I like to walk around the city all night with my friends. At night the city is much calmer. When there are no people, cars, traffic, it is possible to walk in the center of the road and look at the houses, in the souls of the houses. Very often in Kyiv, you go looking down, under your feet, because of the lousy asphalt, constant slopes, ups and downs. Or you're on the phone, and this is Kyiv for you. Or here the scooter has passed, the car is parked, but in fact, looking up, you see the city's incredible architecture. I try to do this more often when I go somewhere. I say to myself, "Stop, you have to look around." Someone on the balcony has just a paradise on earth with flowers and sunbeds, and here someone has an unreal apartment with a panoramic view from the window, and here you have a cool mural, street art in the form of a mosaic, or something else. It's all around us, but all-day worries make us easily forget this.

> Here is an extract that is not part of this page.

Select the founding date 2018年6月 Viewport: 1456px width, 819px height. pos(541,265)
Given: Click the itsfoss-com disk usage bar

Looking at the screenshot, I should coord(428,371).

Kyiv has lived for a thousand years, one and a half thousand years, and I don't think that any Sluha Narodu party or Vitalii Klytschko can really break this city. The Pechenegs, Genghis Khan, Khan Batu, Russian tsars, Stalin, even the 90s couldn't, so I do not think anyone alone can do that. Cities tend to change suddenly, quickly.


I am sure that there will be people who will do cool things for Kyiv. And I am sure that there will be people who will do bullshit. It was the case in the 12th century and will be in the 25th.

Kyiv will not disappear anywhere because it is a fantastic location of human existence between Europe and Asia, in the middle of the slopes by the river. And we will definitely pollute this river and cut down all the forests, and we will die from the heat, and the woods will be restored, and the river will be cleared, and the dolphins will return to Dnipro."


Andriy Yankovsky, co-founder of Khvylovy and Bagryany bars.